Task description:
Look below for the line that has "Click the alert"; output exactly from it through the line that has "You are a computer-use", and leave the pictures out.

[[ Data for the task, beginning ]]

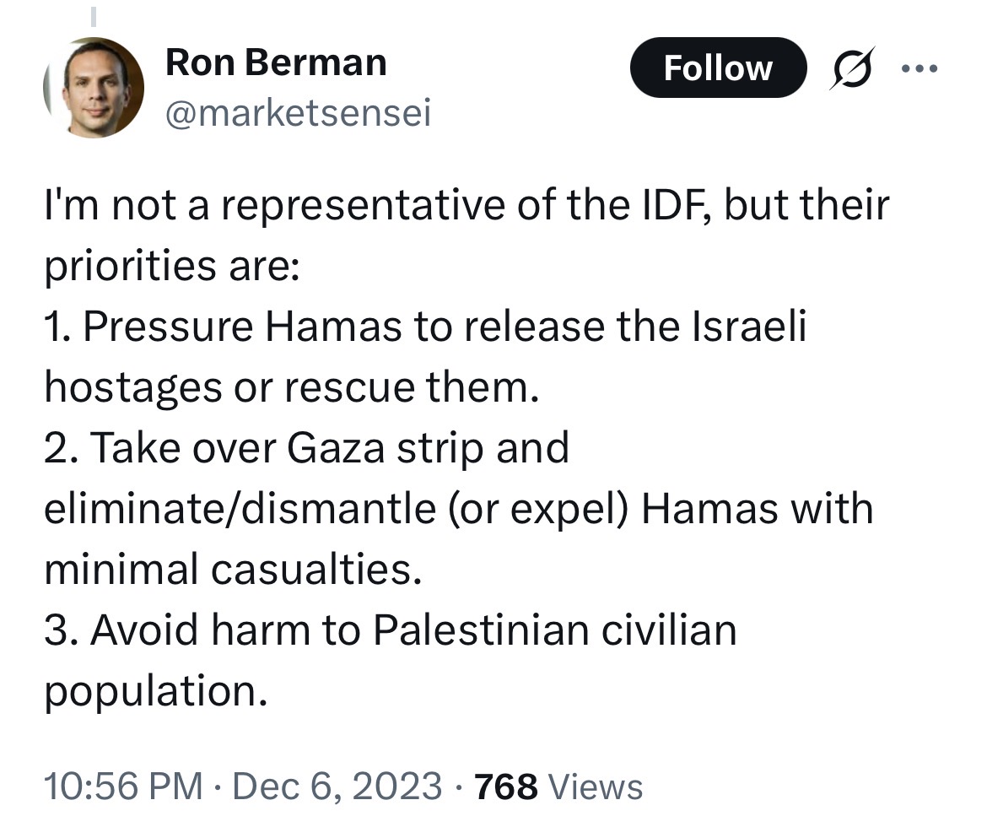Screen dimensions: 987x827
Task: Click the word Views beside 768
Action: pyautogui.click(x=596, y=786)
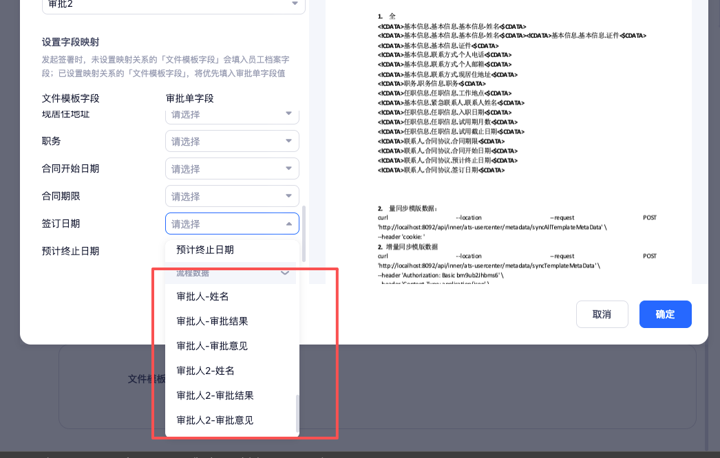The height and width of the screenshot is (458, 720).
Task: Choose 审批人2-审批结果 from the list
Action: click(215, 395)
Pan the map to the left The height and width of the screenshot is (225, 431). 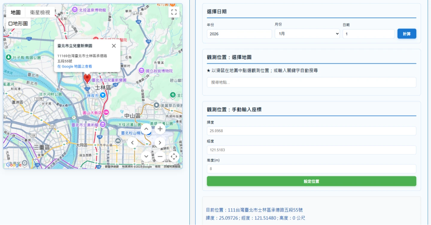132,143
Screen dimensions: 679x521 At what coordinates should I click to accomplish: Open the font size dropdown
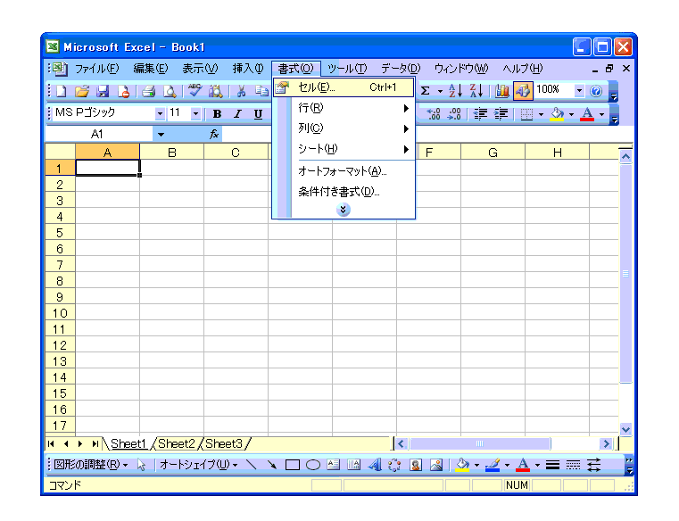click(x=196, y=113)
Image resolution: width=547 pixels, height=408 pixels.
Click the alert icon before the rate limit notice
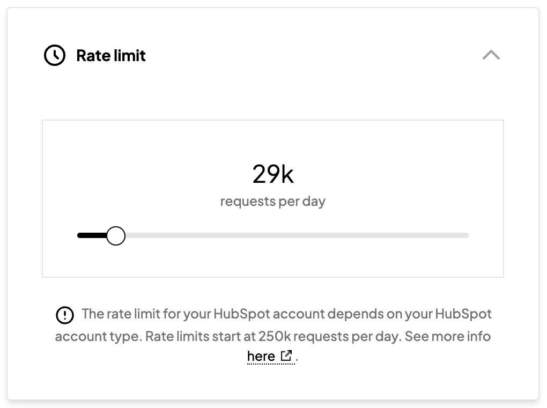pos(65,315)
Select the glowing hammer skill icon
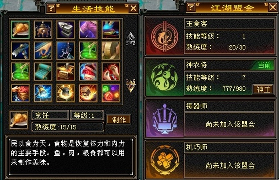The width and height of the screenshot is (279, 180). tap(43, 93)
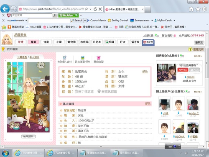Open favorites star icon in browser
The image size is (209, 157).
click(x=198, y=9)
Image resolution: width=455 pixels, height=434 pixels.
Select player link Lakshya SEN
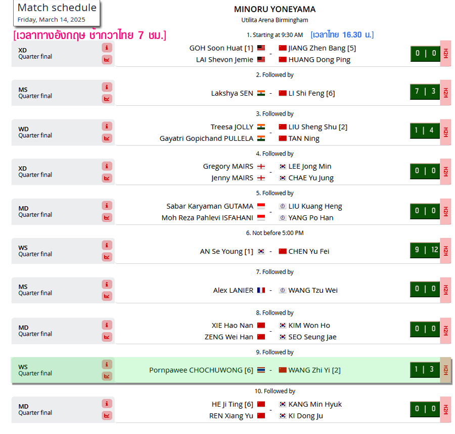[232, 93]
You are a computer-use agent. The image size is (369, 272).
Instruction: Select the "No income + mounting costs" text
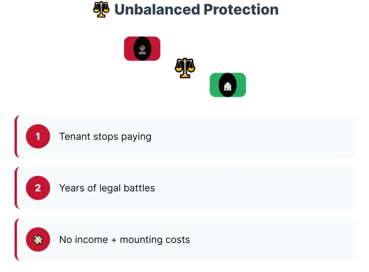pos(124,240)
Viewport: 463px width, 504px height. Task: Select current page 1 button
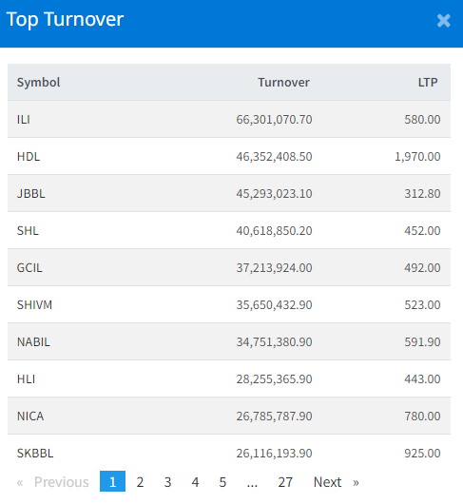[112, 481]
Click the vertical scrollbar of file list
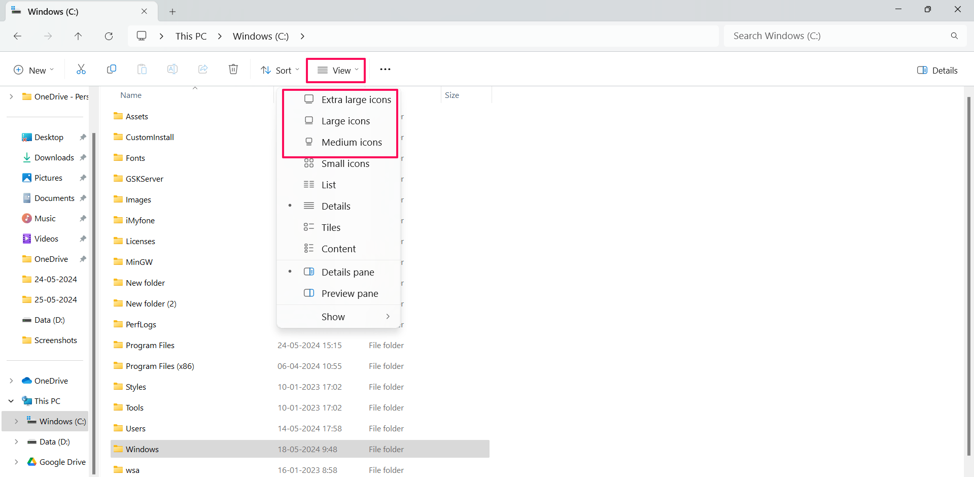Viewport: 974px width, 477px height. click(x=968, y=274)
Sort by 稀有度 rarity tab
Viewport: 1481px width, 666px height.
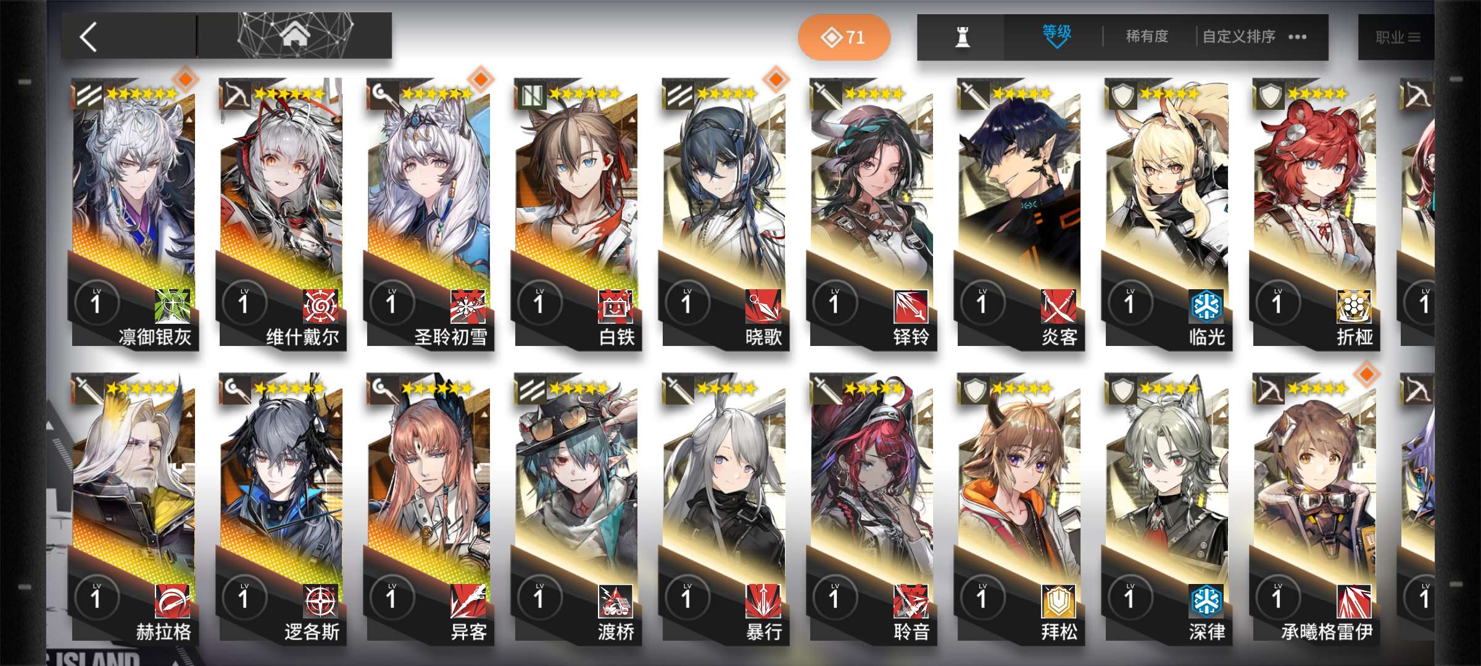coord(1147,36)
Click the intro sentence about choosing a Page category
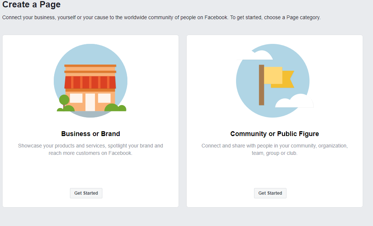This screenshot has width=373, height=226. (x=161, y=17)
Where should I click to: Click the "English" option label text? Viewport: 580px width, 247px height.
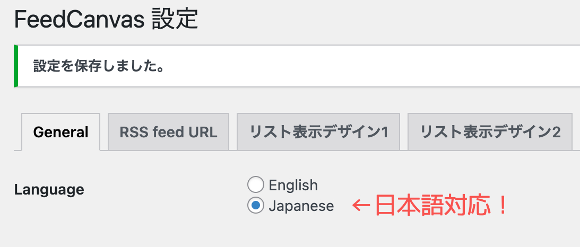(293, 185)
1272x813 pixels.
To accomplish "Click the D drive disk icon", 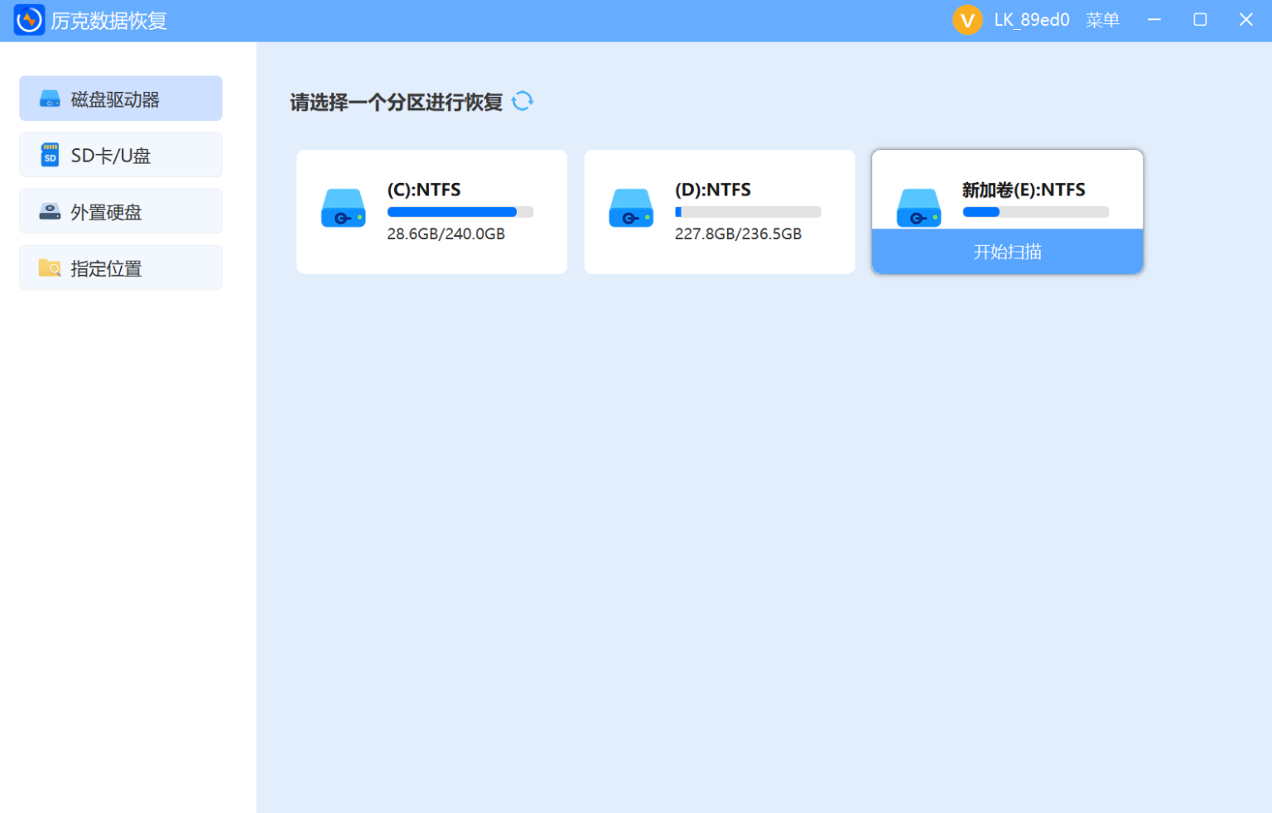I will (x=631, y=209).
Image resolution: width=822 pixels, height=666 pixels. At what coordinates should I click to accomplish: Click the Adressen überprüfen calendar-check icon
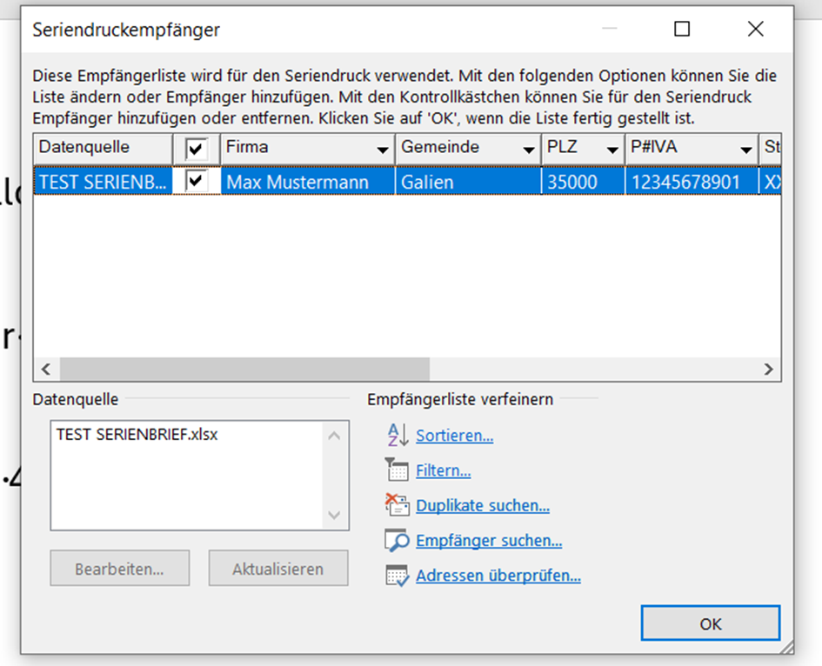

[[ Data for the task, end ]]

Task output:
Click the alert icon before the rate limit notice
pos(65,315)
Select the glowing hammer skill icon
The width and height of the screenshot is (279, 180). tap(43, 93)
Open favorites star icon in browser
The image size is (209, 157).
click(x=198, y=9)
Image resolution: width=455 pixels, height=434 pixels.
Select player link Lakshya SEN
[232, 93]
You are a computer-use agent. The image size is (369, 272).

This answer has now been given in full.